Facts
The assessee availed CENVAT credit of service tax paid under reverse charge u/s. 66A and also on certain goods. In the Show Cause Notice, the department denied the credit on two grounds viz. (a) service tax paid under section 66A was not allowed by rule 3 of the CENVAT Credit Rules, 2004 – [CCR] and (b) Credit availed and utilized before actual installation of the capital goods was irregular. The Tribunal decided the matter in favour of the assessee holding that both the grounds were untenable. Before High Court the Department contended that Tribunal did not decide the eligibility of CENVAT credit in as much as whether the services in dispute would qualify as “input service” or as the case may be qualify as ‘capital goods’ used for providing output service i.e. port services.
Held
The Court held that, the issue as to eligibility of CENVAT credit in terms of utilisation of input services or capital goods for providing output services did not find place in show cause notice.
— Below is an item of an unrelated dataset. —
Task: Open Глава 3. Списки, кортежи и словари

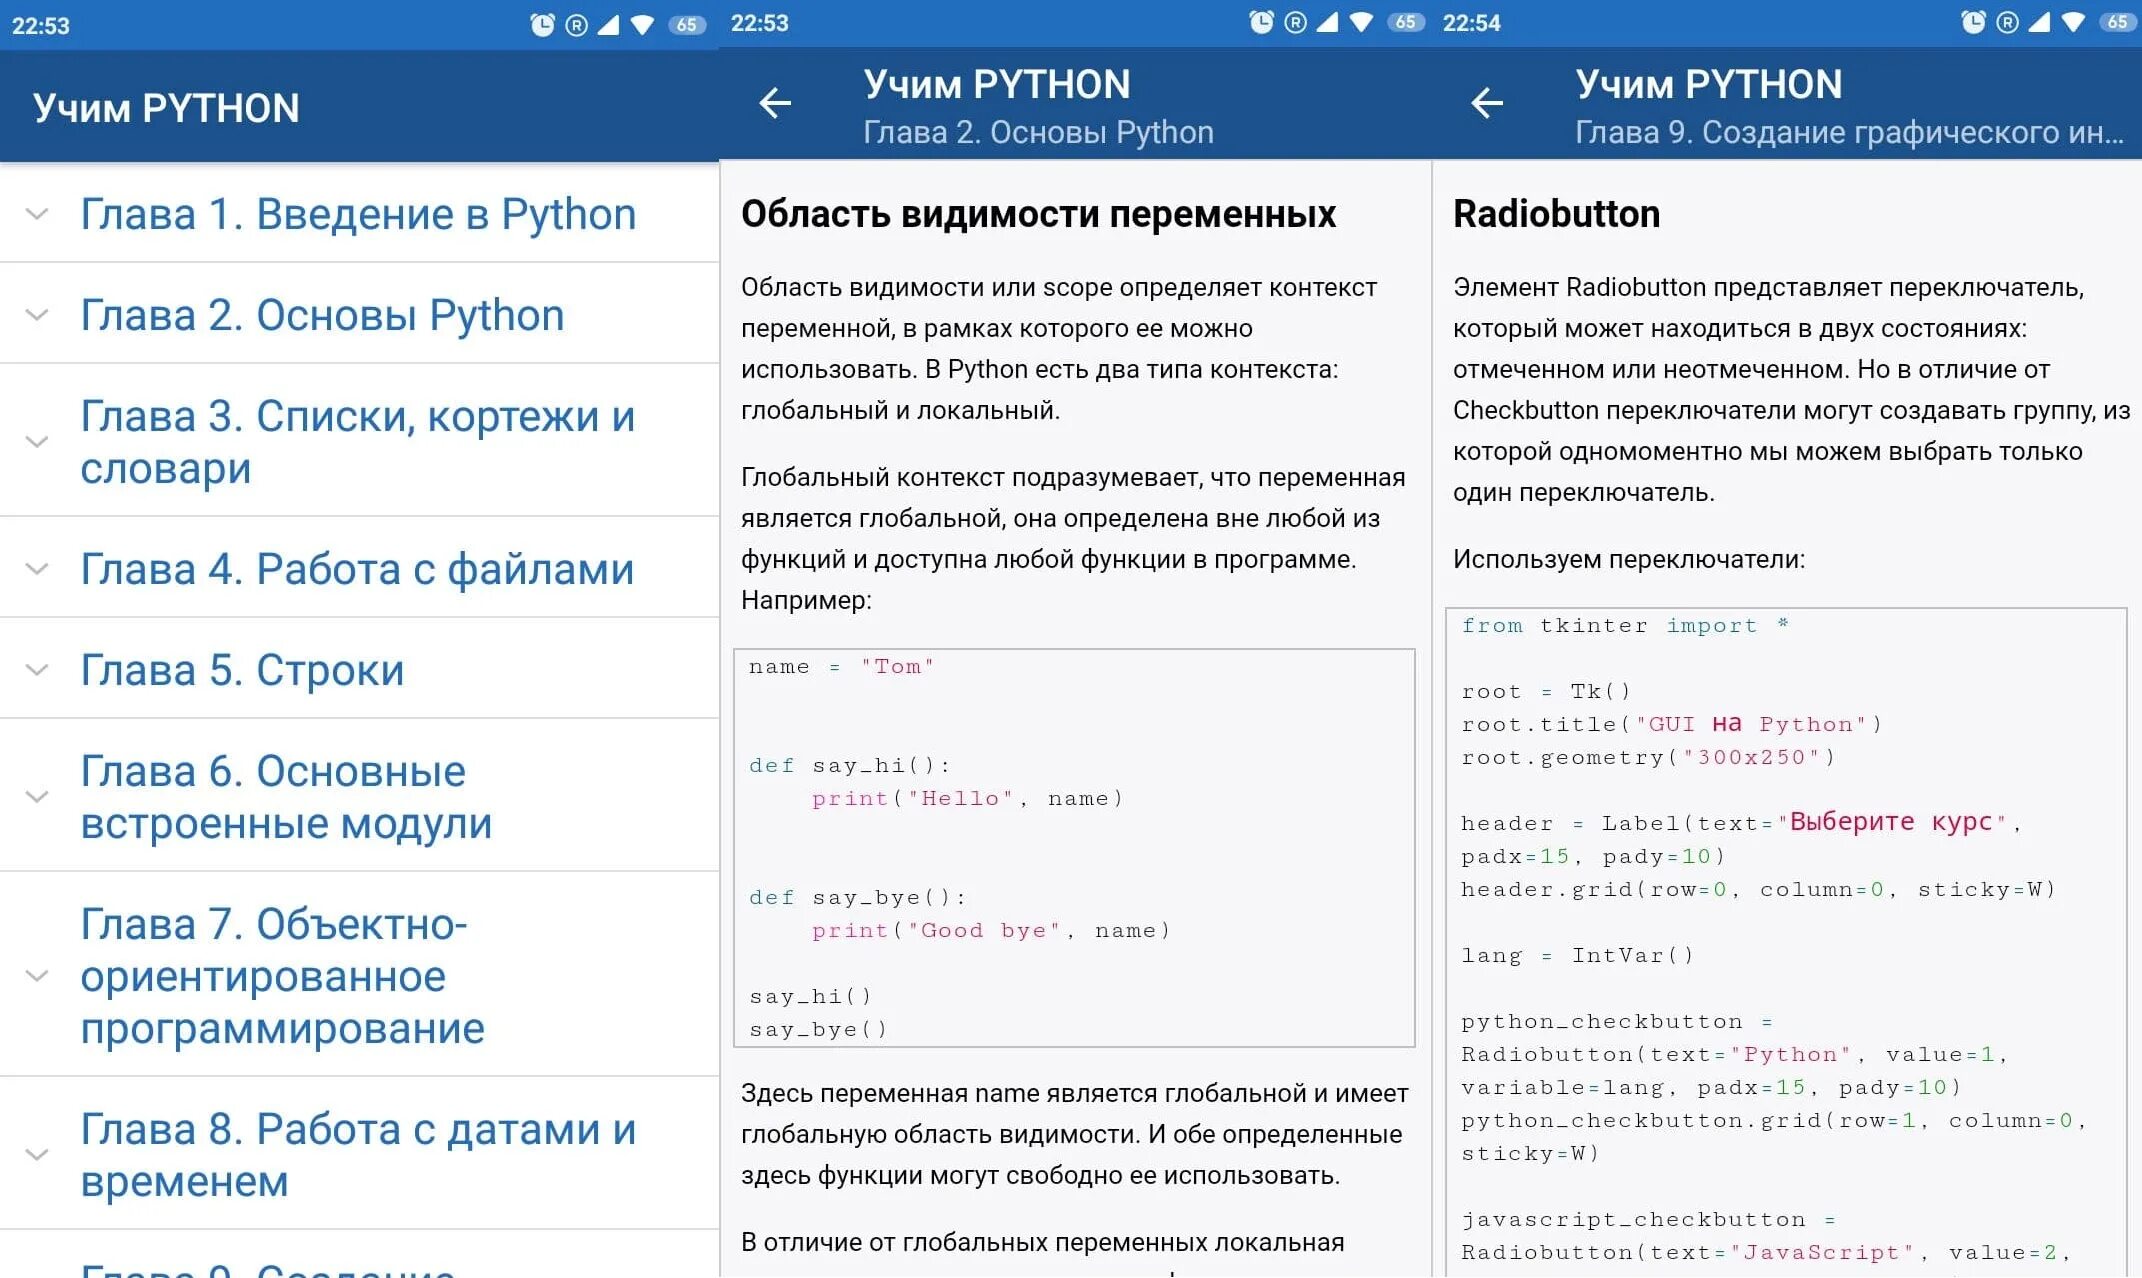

The Court relied upon decisions of Supreme Court in the case of CCE vs. Ballarpur Industries Ltd. [2007] 11 STT 6 and of CCE vs. Gas Authority of India Ltd. 2008 taxmann.com 847, for the proposition that the show cause notice is the foundation in the matter of levy and recovery of duty, penalty and interest. Accordingly, department’s appeal was dismissed for the reason that it sought to challenge the order passed by the Tribunal on grounds which were never subject matter of the show cause notice.
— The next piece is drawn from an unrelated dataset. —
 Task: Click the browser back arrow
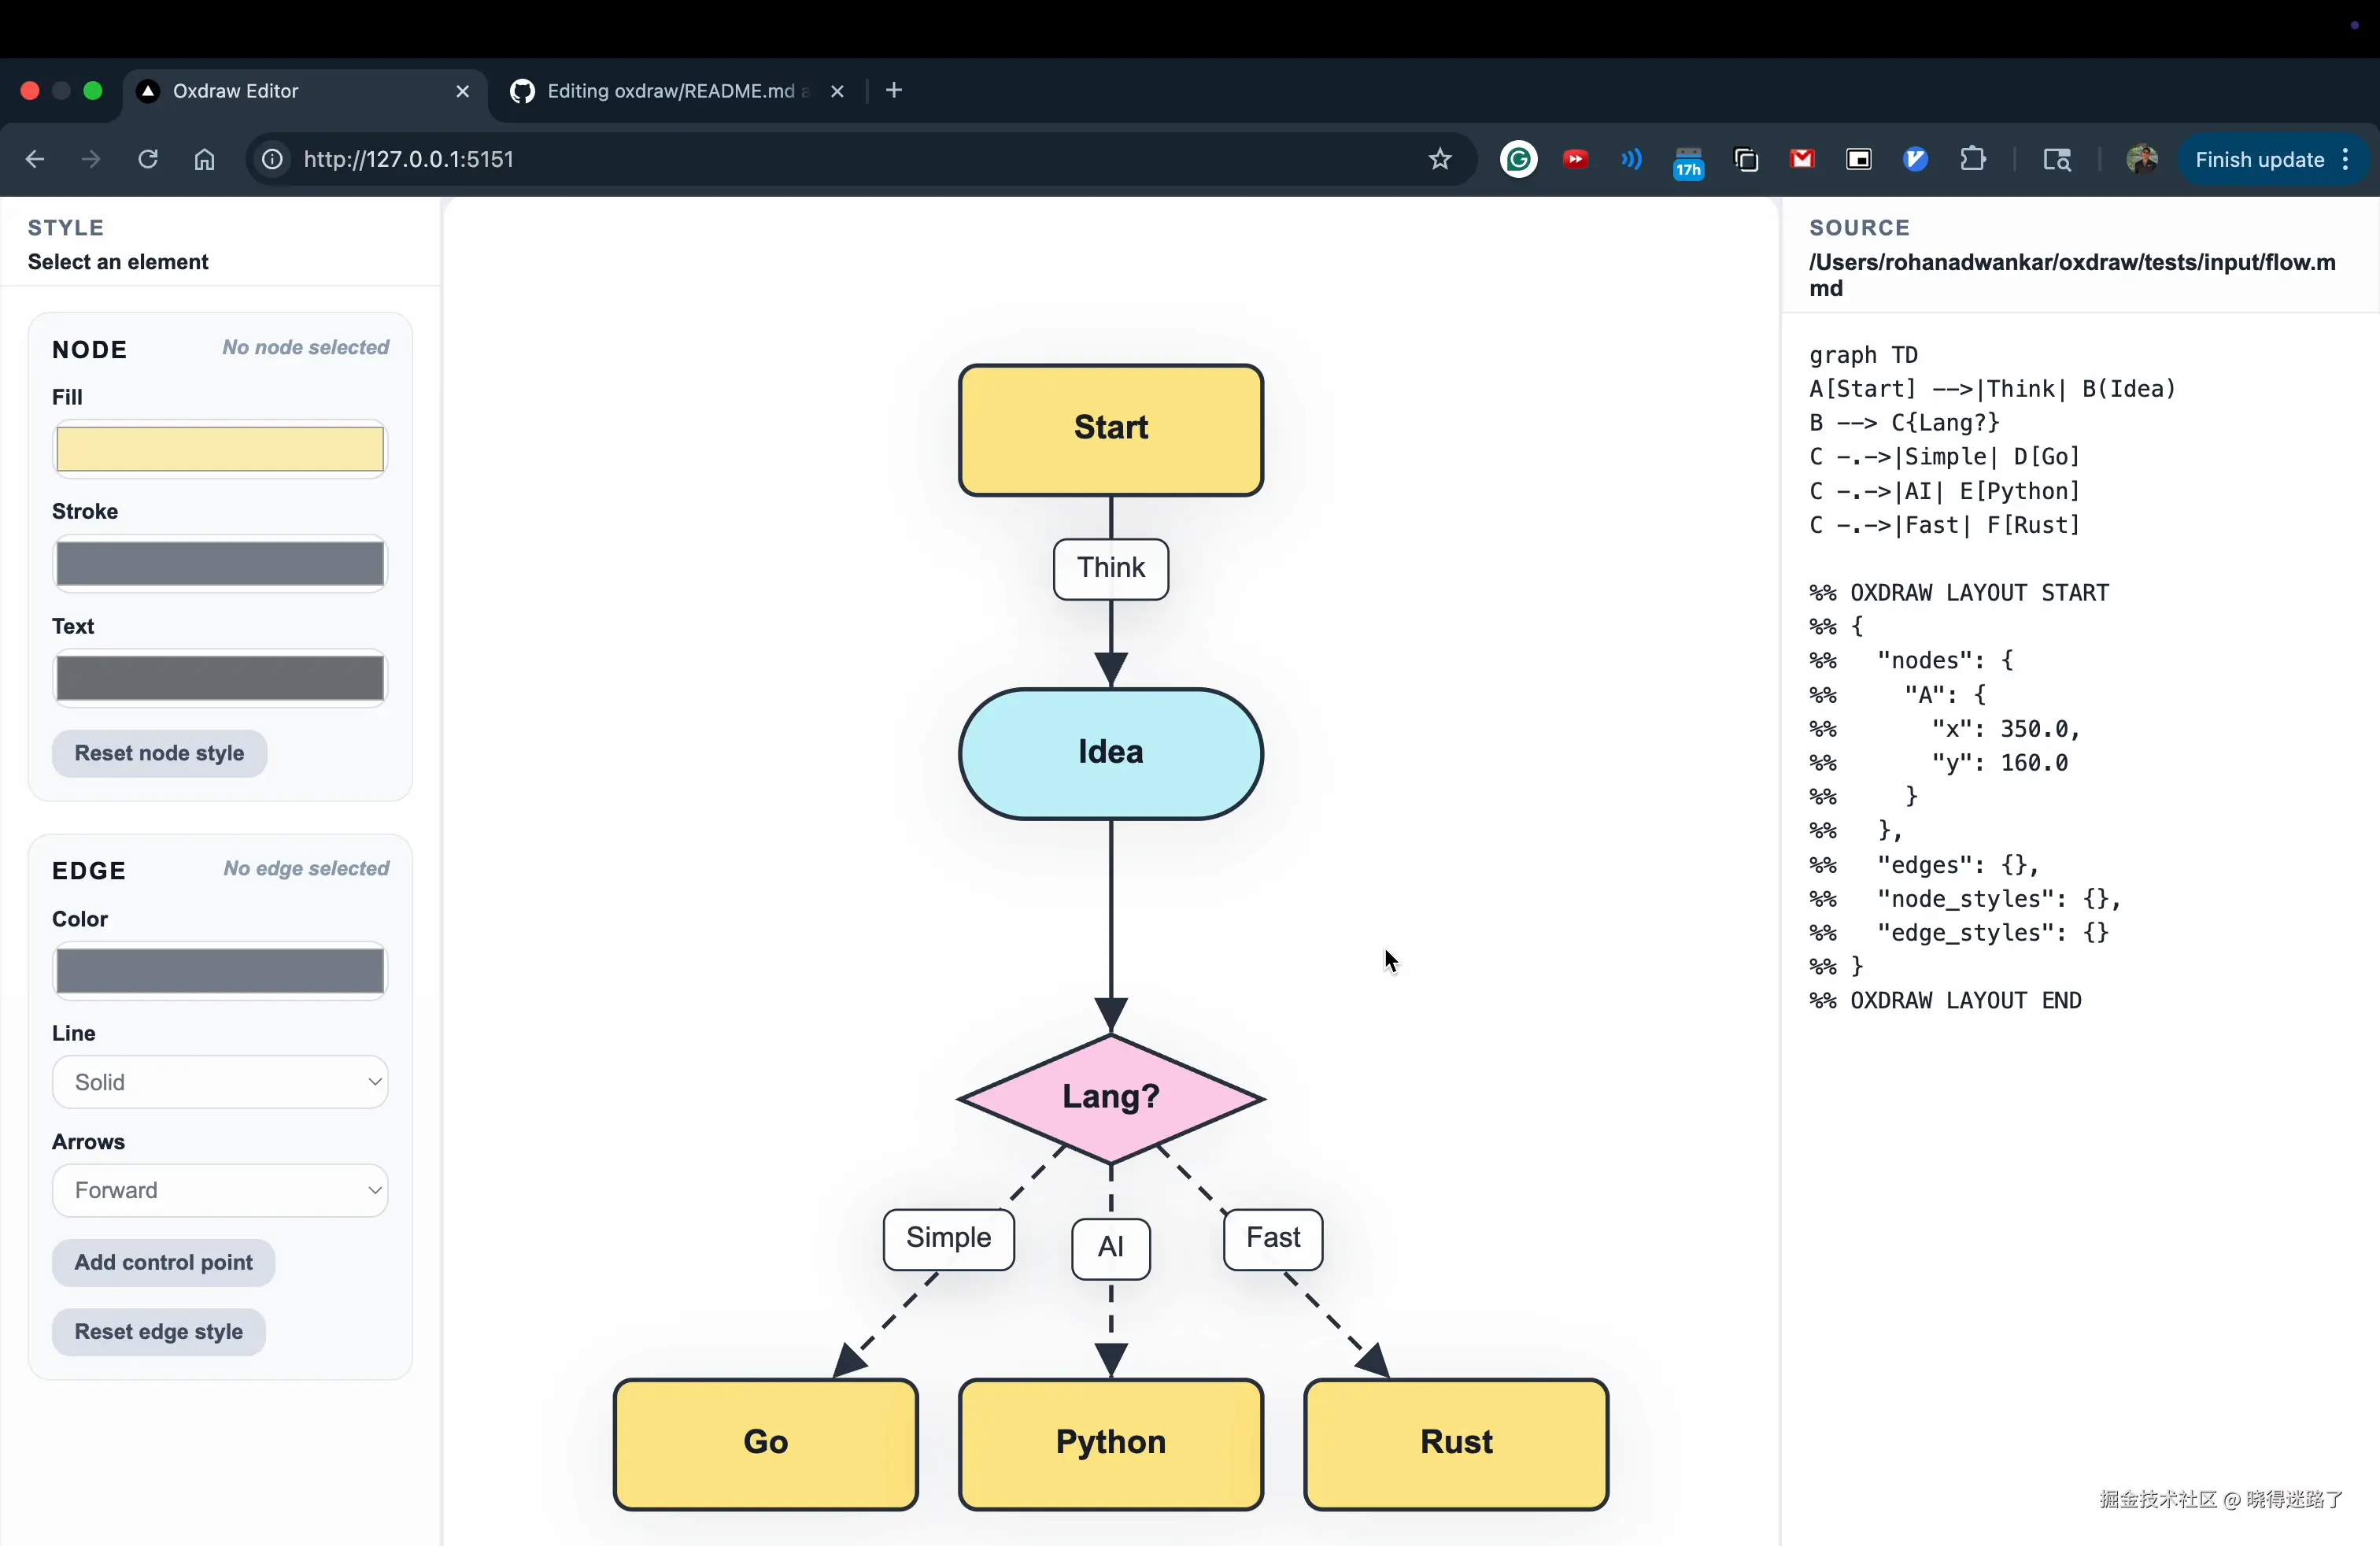pos(35,160)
Note: Readers may also refer to decision of Delhi CESTAT in the case of Computer Sciences Corp. India (P) Ltd [2015] 63 taxmann.com 211 [Para 3] where Tribunal has taken similar view that where there is no allegation raised in the show cause notice as to the total amount available as unutilized credit in the account of the appellants, it was not proper for the Commissioner (Appeals) to direct to check and verify or recompute the total credit available as unutilized credit.